Deploy HA Kubernetes on Talos Linux Bare Metal

Architectural Blueprint

What is Talos Linux Based On?
HA Architecture & etcd Quorum
Step 1: OS Installation (IPMI)
Step 2: Generating Talos Config
Step 3: L2 VIP & VLAN Patching
Step 4: Bootstrapping & Backups
Step 5: Cilium CNI (Native L2)
Step 6: The Production Stack

Running Kubernetes in the cloud provides flexibility, but for I/O and network-heavy workloads, hypervisor overhead can impact performance. Transitioning to Bare Metal Kubernetes offers direct access to PCIe lanes and raw compute.

However, installing Kubernetes on general-purpose Linux distributions requires strict CIS compliance hardening to reduce the attack surface. Enter Talos Linux.

What is Talos Linux Based On?

A common question among engineers is, "What is Talos Linux based on?" While it utilizes the Linux kernel, it is an immutable, API-driven operating system designed explicitly for Kubernetes. It drastically reduces the OS-level attack surface by eliminating SSH, the shell, and package managers. Every interaction happens via a mutually authenticated gRPC API (talosctl).

The API Security Reality

While Talos secures the underlying node, it does not make your cluster invincible.

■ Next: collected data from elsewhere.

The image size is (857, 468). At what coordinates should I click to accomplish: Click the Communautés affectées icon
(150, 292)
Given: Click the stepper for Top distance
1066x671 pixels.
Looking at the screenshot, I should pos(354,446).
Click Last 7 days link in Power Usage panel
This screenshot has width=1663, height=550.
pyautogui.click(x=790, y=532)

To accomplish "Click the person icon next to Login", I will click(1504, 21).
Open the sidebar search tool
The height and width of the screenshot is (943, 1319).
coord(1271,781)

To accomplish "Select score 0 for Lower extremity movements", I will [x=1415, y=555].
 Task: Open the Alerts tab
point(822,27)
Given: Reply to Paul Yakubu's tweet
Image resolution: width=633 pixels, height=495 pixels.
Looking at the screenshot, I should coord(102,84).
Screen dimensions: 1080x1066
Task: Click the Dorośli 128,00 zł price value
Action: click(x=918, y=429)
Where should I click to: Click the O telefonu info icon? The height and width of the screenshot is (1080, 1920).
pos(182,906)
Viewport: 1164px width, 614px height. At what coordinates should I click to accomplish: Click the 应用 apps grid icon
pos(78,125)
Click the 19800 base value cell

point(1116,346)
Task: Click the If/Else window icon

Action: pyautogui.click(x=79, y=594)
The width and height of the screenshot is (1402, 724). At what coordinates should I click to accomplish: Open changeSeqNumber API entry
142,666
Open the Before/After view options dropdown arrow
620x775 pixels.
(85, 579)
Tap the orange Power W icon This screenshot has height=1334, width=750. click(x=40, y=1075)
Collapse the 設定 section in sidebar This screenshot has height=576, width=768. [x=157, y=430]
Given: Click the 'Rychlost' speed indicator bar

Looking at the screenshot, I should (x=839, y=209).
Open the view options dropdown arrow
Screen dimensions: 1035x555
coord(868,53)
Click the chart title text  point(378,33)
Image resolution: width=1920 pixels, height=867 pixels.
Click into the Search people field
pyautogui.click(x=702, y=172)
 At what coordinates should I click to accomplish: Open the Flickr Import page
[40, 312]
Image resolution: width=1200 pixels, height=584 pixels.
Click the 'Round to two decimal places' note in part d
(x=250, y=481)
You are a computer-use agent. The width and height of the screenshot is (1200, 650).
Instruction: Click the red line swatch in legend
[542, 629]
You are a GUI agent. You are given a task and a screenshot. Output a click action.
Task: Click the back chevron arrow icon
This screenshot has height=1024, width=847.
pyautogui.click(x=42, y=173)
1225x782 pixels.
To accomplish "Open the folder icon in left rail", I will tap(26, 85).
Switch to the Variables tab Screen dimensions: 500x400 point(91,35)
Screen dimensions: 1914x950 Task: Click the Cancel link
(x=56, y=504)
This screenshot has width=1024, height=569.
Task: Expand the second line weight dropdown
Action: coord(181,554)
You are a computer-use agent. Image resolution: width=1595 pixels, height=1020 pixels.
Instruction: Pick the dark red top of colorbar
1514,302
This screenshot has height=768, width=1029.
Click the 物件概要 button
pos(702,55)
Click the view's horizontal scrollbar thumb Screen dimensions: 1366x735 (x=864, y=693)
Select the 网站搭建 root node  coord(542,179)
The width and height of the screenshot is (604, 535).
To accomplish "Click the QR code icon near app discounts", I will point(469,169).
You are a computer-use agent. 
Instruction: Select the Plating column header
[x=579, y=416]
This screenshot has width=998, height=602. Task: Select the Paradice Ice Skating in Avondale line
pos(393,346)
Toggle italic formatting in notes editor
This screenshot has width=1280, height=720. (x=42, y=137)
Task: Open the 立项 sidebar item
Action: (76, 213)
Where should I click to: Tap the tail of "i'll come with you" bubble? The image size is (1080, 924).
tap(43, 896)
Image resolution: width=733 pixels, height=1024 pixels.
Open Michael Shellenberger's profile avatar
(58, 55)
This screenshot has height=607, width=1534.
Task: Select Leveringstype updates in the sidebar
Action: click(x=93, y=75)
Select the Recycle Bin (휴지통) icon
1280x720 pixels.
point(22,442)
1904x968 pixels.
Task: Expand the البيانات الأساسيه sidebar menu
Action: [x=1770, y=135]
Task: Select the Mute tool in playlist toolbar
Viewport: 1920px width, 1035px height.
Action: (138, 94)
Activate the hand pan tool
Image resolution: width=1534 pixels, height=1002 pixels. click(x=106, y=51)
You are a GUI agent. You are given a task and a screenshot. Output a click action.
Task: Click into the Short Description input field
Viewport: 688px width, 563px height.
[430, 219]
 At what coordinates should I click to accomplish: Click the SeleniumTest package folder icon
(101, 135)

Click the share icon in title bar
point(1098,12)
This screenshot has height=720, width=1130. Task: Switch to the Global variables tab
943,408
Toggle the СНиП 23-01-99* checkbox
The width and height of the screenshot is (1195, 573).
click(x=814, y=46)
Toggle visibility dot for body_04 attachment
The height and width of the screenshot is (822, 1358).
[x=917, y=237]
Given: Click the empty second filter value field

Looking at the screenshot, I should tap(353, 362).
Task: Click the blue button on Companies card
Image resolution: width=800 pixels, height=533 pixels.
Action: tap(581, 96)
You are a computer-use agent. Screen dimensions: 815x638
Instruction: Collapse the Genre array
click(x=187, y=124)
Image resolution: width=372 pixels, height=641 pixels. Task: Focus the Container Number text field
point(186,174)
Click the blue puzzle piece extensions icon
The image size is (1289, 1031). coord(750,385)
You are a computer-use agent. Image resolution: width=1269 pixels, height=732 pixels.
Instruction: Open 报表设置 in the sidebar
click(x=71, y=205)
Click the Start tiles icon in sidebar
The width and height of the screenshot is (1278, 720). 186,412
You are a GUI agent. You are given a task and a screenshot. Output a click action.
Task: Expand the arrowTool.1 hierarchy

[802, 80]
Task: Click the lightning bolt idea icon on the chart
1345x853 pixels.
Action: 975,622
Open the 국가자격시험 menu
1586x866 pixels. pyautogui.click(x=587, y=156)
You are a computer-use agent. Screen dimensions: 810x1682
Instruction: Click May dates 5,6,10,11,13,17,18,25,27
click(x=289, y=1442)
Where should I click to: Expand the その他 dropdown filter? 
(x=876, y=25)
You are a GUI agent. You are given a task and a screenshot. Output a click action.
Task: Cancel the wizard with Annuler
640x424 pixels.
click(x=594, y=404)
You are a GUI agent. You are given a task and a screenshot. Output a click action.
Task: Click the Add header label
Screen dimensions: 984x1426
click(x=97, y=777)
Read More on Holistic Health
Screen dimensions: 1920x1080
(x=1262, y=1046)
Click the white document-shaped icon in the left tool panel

The Kubernetes API remains a massive attack vector. If an attacker compromises your API endpoint, they gain full control. True security still mandates strict RBAC, Pod Security Standards, and intra-cluster mTLS.

HA Architecture & etcd Quorum

Running a single Control Plane is a lab experiment, not a production setup. The Kubernetes database (etcd) relies on a strict quorum (majority) to function. A production-grade cluster requires a minimum of 3 Control Plane nodes.

The Quorum Risk: In a 3-node cluster, the quorum is 2. If one node fails, the cluster survives. If two nodes fail, the cluster is dead. You cannot read or write to the API.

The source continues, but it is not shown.